Employment contracts replace the normal hiring arrangement between employer and employee with a legal document in which the employment relationship is spelled out in substantial detail. Important elements of employment contracts deal with compensation, bonuses, stock options, severance packages ("golden parachutes"), fringe benefits (currently and after retirement), non-compete requirements including disclosure of internal information ("post-employment confidentiality"), and non-solicitation of current employees after severance. Less obvious but nevertheless equally binding forms of an employment contract are frequently used. These usually take the form of an agreement the employee is asked to sign during the employment process. The agreement commits the employee to hold certain types of information confidential and/or to prohibits the employee to work for a competitor in any relationship for some specified period of time, e.g., three years. These lower forms of the employment contract, significantly, provide no special compensation for doing what is asked: they are conditions of employment.
BACKGROUND AND TRENDS
Employment contracts became a standard method of attracting high-powered, high-profile executives to a corporation. In the expansionary decades following World War II, personal qualities and charisma became associated (rightly or wrongly) with corporate performance; in consequence market forces worked in such a manner that such contracts became rather surprisingly rich packages—the much-courted executive able to secure, well in advance of doing anything at all, guarantees of high compensation and reward, including a golden parachute. Public resistance to this broad trend did not translate into regulatory action (including self-regulatory action) until the spectacular corporate scandals surrounding Enron and WorldCom surfaced in the early 2000s.

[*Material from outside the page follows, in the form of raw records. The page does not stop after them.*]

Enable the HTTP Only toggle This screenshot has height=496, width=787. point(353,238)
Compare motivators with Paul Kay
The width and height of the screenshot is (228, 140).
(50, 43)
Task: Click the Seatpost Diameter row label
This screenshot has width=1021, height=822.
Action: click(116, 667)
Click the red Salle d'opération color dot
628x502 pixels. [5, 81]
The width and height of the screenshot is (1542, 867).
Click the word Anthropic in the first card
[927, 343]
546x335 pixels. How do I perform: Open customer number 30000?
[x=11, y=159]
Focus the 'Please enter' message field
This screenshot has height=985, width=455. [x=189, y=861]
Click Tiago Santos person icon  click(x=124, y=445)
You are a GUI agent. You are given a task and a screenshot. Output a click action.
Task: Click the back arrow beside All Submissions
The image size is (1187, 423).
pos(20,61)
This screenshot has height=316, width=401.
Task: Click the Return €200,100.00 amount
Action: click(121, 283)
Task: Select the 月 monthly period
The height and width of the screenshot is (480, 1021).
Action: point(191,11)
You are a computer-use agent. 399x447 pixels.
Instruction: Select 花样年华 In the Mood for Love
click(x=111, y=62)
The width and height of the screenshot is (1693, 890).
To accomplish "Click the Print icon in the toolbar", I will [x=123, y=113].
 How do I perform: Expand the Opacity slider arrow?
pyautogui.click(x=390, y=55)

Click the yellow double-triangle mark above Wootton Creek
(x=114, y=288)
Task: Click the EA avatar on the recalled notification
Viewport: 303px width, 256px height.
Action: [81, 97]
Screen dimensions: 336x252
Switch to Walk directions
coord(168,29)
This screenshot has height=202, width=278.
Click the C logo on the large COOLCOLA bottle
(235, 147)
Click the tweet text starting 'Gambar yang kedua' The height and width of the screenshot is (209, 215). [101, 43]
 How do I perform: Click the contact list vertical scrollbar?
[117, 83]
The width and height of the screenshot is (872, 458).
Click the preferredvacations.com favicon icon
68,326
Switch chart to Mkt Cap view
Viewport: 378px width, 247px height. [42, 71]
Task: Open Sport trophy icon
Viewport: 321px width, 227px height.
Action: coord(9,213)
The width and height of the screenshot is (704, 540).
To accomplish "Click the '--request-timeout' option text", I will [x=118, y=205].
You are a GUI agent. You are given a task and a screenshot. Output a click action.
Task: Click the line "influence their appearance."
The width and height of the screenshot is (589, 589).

During the dot-com boom of the 1990s—which the retired chair of the Federal Reserve, Alan Greenspan, dubbed "irrational exuberance" in a speech to the American Enterprise Institute given on December 5, 1996—executives of many quite small corporations also got themselves employment contracts in anticipation of earning vast wealth quickly in an Internet enterprise. The dot-com bust, which came in 2000, changed the exuberant mood so that, by the mid-2000s the business press barely mentioned employment contracts except in a negative context.
The passage of legislation aimed at reforming slack or fraudulent corporate behavior (the Sarbanes-Oxley Act of 2002), followed by Securities and Exchange Commission regulations, has brought employment contracts into sharp focus. In the mid-2000s, public as well as private emphasis was on reform, including bringing executive compensation in line with total compensation of all employees. However, executive compensation—the driving force behind employment contracts—appears to be a cyclical phenomenon with periods of reform followed by periods of excess. The only certainty is change.
Employment contracts, especially of the exuberant variety, appear to be rarely used by small businesses except in certain contexts—namely to secure the owner a reasonable retirement income after the business is sold or terminated.
Crafting an Employment Contract
Business owners who are considering introducing employment contracts into their operations should consider the following:
- Employment contracts imposed unilaterally by the employer—rather than by genuine mutual agreement—are at substantial risk in the courts. If the employee is found to have entered into the contract under duress, the agreement will be struck down.
- Employment contracts are an effective means of mitigating the risk of business damage at the hands of ex-employees—the motivation behind confidentiality and non-compete clauses. The confidentiality clauses are easier to enforce. A non-compete clause written so that the employee appears unable to practice an occupation will likely be ignored—and if challenged in court, the court will side with the employee. State law may significantly curb an employer's ability to impose non-compete clauses.
- Employment contracts should, ideally, maintain the rights of the employer to terminate employment "at will"—and such clauses need to be present in the contract even if specific periods of employment are specified. If an "at will" clause is present, of course, the contract must specify how an employee with a three-year contract will be compensated if the contract is terminated after a year.
- Termination "for cause" should always be present and the triggering causes specified—legal offenses, dishonest, fraud, etc.
- Employment contracts—indeed all contracts—should be vetted by a competent attorney. Many states regulate such contracts, and the owner may be unaware of these regulations.
- Employment contracts should be used only for legitimate business relationships. Compensation for services rendered should be reasonable and should be distributed only when they are in fact completed. This element is of particular relevance to family-owned enterprises, which sometimes turn to employment contracts as part of their overall succession plan.
- Employment contracts are not "one-size-fits-all." Employers should recognize that managers and executives can and should be rewarded in different ways, depending on their contributions to the company.
- Severance arrangements should be reviewed on a regular basis to determine their suitability for inclusion in employment contracts. Most severance packages are classified as ERISA (Employment Retirement Income Security Act) welfare benefits.
- Dispute resolution mechanisms are often incorporated into employment contracts. This arbitration language is sometimes limited to certain specified issues within the contract (authority of employee, divisions of intellectual property, bonus calculations, etc.), thus leaving other aspects of the contract to the courts. Other employment agreements, however, include "blanket" arbitration clauses that provide for arbitration of all disputes between the employer and the employee under contract.